I can tell you to take three rights; or I could just tell you to take one left. The input is the same and the output is the same, and that is what matters.
In the context of the real numbers there are several ways to describe the absolute value, and they are all the same.
On
A function is both a rule and a domain on which that rule takes place. If, for two functions, the rule and the domain are the same, then the two functions are the same. Just to be clear, you gave several different rules, but they are all equivalent, i.e., they all agree for any $x$ you insert. And all of them have the same domain. So, they are all the same function. Which definition is best only depends on what you are working on.
For example, when you want to find the $\lim\limits_{x \to 0^-} \frac{|x|}{x}$, then any of your definitions will do just fine, and all work better than say $|x| = \max\{x, -x\}$ or $\sqrt{x^2}$.
$$\lim_{x \to 0^-} \frac{|x|}{x} = \lim_{x \to 0^-} \frac{-x}{x} = \lim_{x \to 0^-} -1 = -1$$
But, in other situations, maybe you'd prefer $\sqrt{x^2}$ for some reason.
On
Form C is the most elegant, because it breaks the problem into exactly the right cases: the subdomain of $x$ for which something has to be done to produce the absolute value, and a subdomain which is already identical to its absolute value. Only if $x$ is negative do we have to negate it, otherwise we leave it as is.
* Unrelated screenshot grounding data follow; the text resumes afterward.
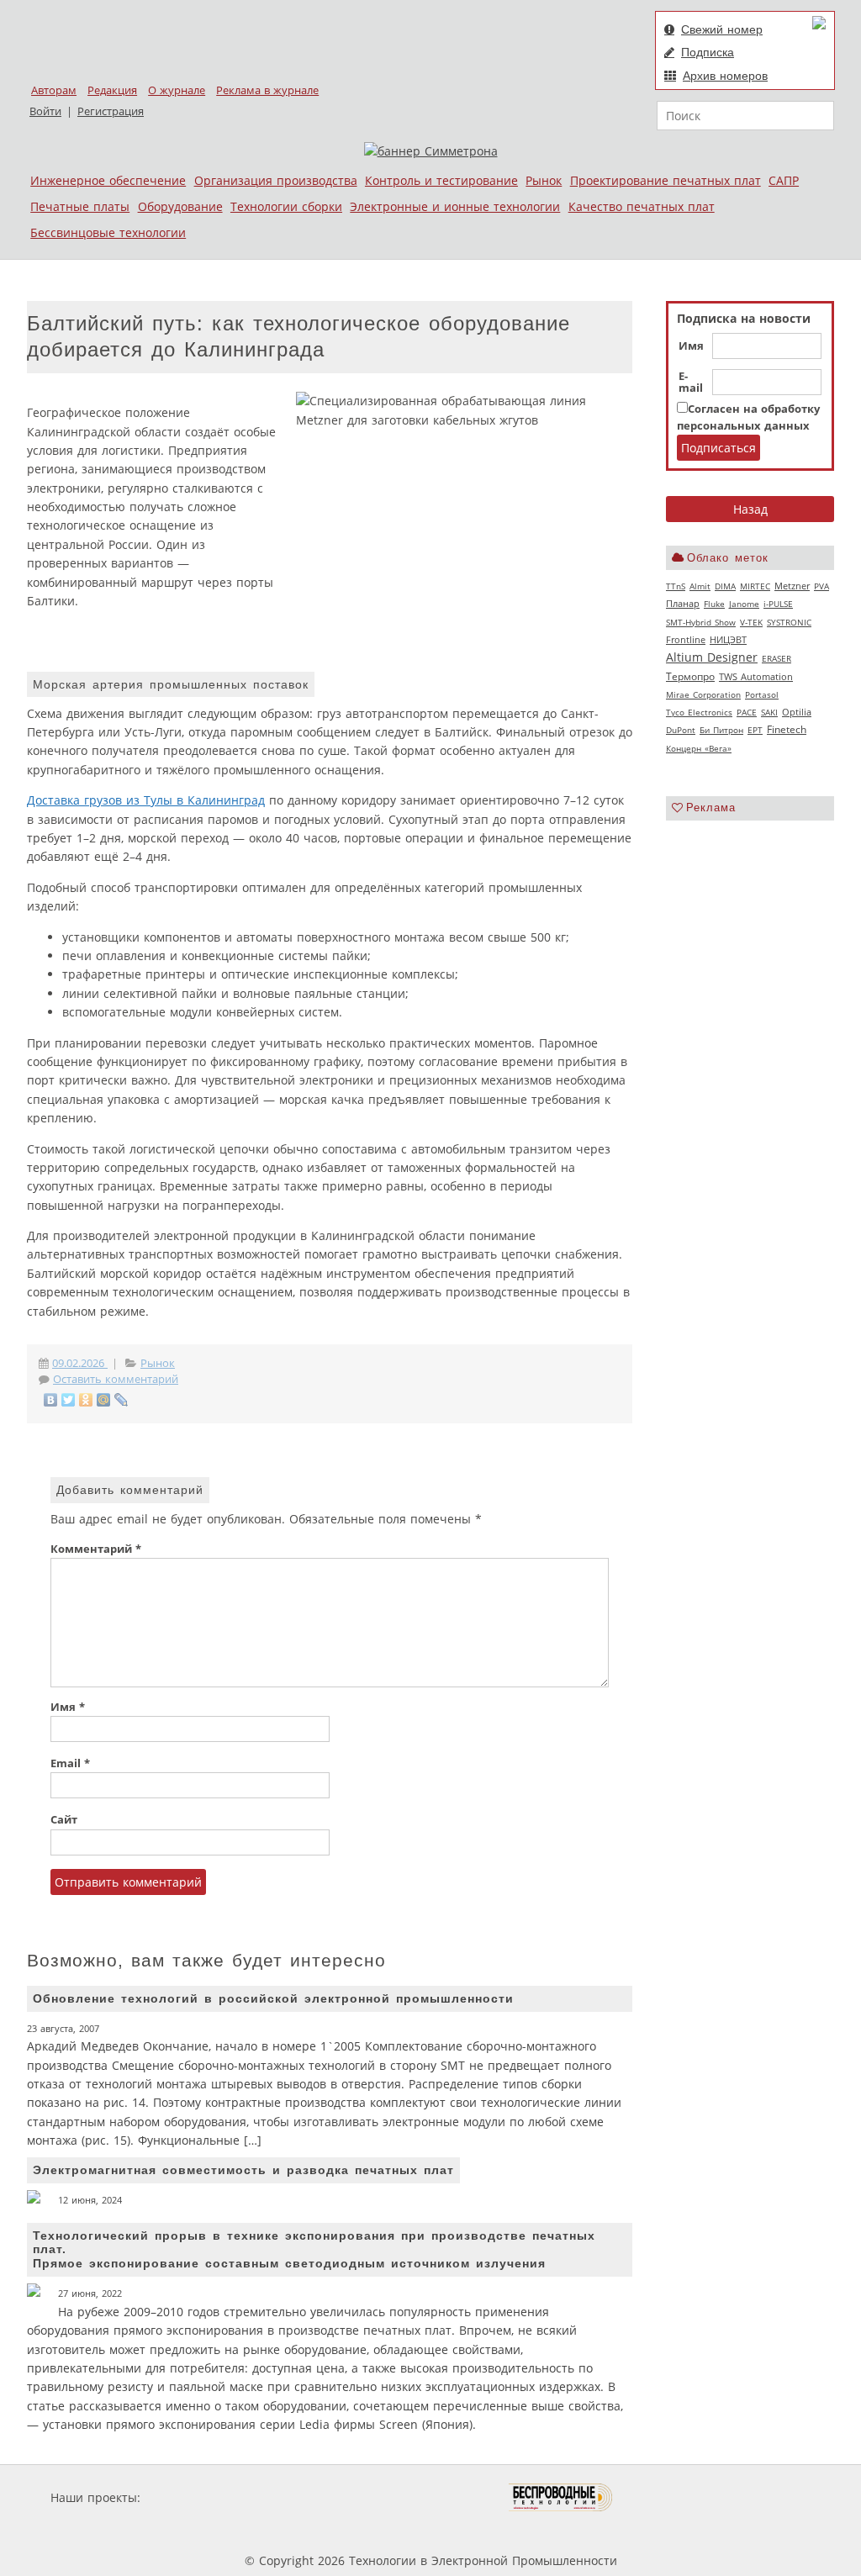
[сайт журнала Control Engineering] (672, 2497)
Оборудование (180, 206)
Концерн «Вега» (699, 748)
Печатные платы (79, 206)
Option B is simply silly. Why include 0 in the domain that requires negating?
Option A is verbose, but it has a certain symmetry. In any case, it is better than B because at least it regards 0 as special (which it generally is, even if not specifically in this situation), rather than clumping it with the negatives.
What about Option D? That is:
$$|x|=\begin{cases}-x & x<0\\ x^2 & x=0,x=1\\ x & \text{otherwise}.\end{cases}$$
In all seriousness, there are infinitely-many (seemingly) distinct ways to define $|x|$ piecewise, but in the end, they are precisely the same. All you've got to do is pick one.